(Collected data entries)

....

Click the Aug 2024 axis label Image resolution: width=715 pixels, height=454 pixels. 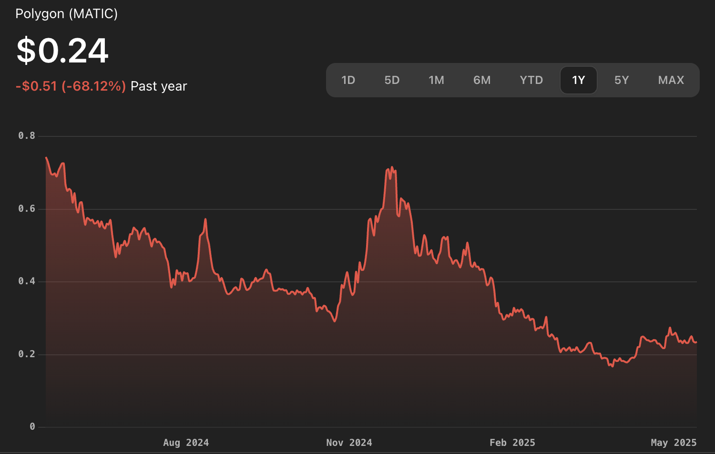[185, 443]
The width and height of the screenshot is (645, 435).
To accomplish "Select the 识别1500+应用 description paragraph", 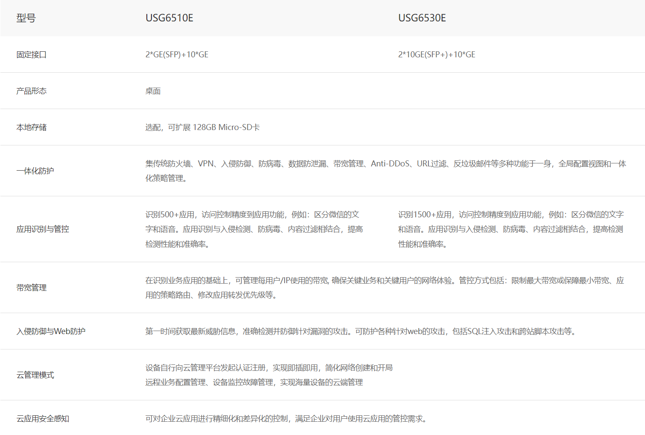I will tap(511, 229).
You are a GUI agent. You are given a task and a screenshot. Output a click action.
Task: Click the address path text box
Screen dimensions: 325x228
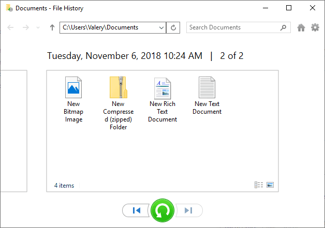click(109, 27)
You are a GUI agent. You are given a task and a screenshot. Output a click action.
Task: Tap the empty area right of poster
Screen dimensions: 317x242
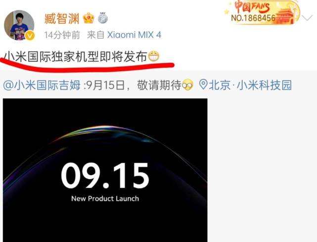click(262, 170)
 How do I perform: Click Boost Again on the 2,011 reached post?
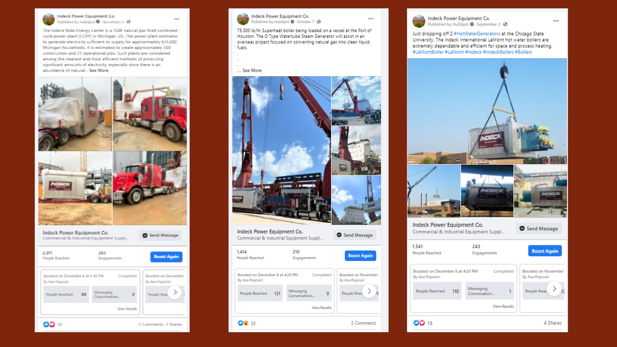pyautogui.click(x=166, y=257)
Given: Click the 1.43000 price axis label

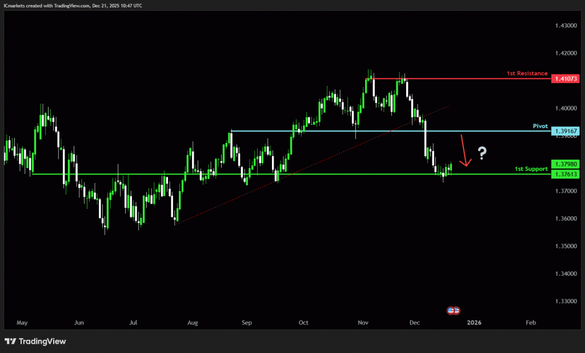Looking at the screenshot, I should 565,26.
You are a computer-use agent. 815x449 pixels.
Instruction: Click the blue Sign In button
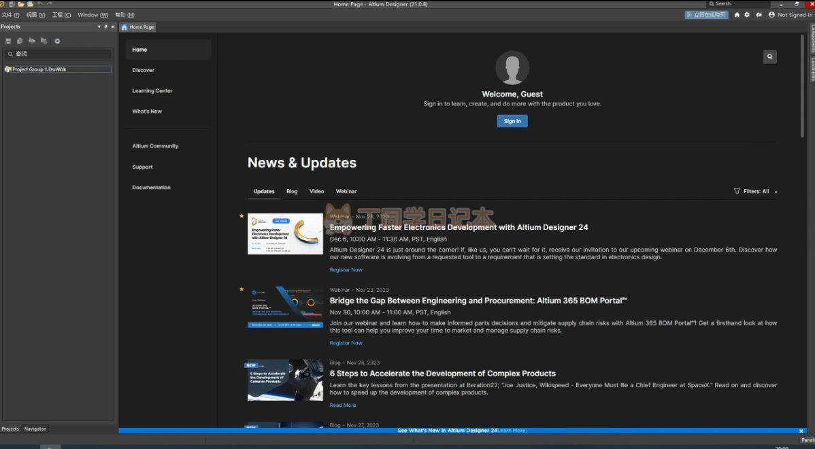512,121
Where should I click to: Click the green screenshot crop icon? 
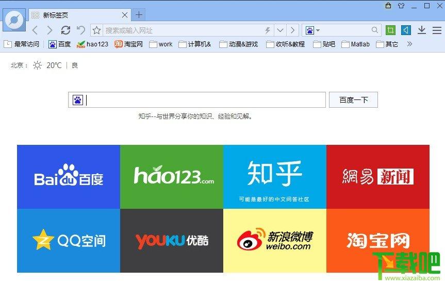(x=390, y=30)
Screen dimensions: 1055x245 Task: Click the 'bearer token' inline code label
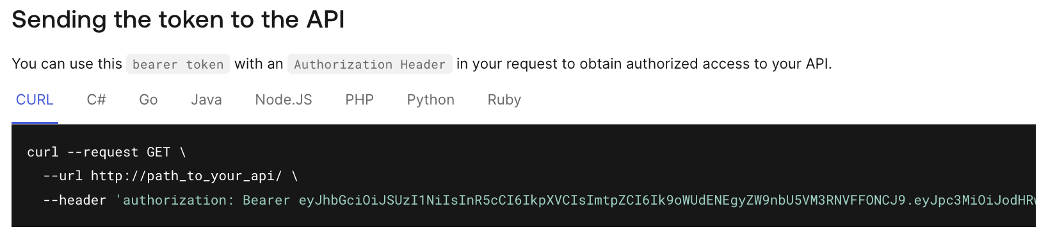point(178,64)
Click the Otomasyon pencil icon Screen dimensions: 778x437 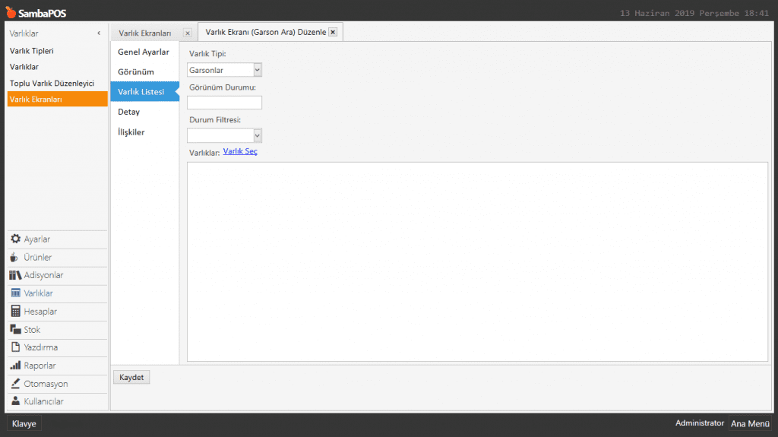15,384
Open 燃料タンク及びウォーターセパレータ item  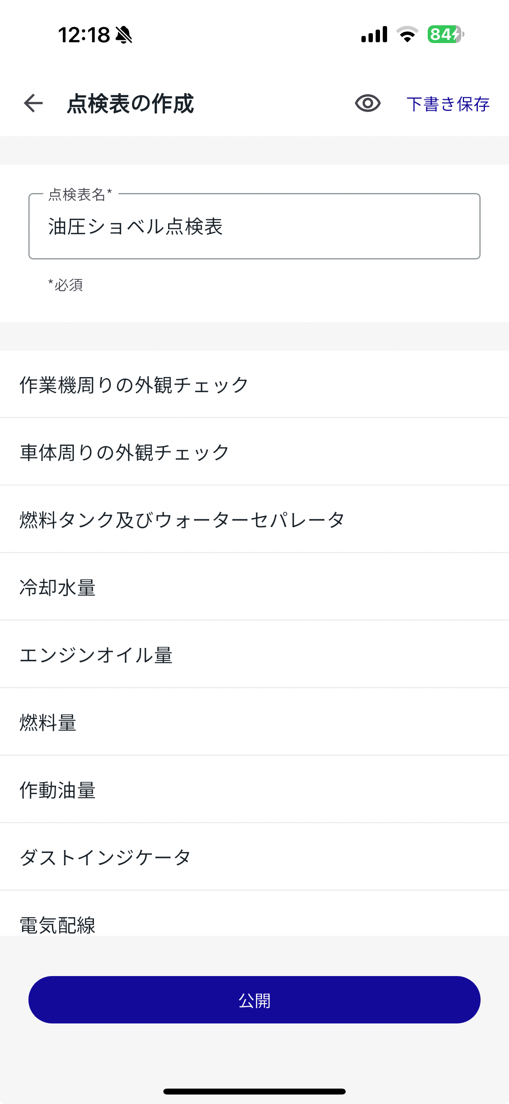255,519
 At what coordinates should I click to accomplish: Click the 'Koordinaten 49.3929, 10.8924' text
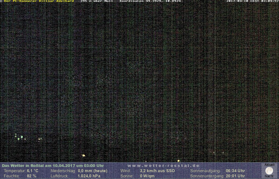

....

= What to work on =
The answer should be a number alone: how many lines of the entries hold the word "text"?

= Task response =
2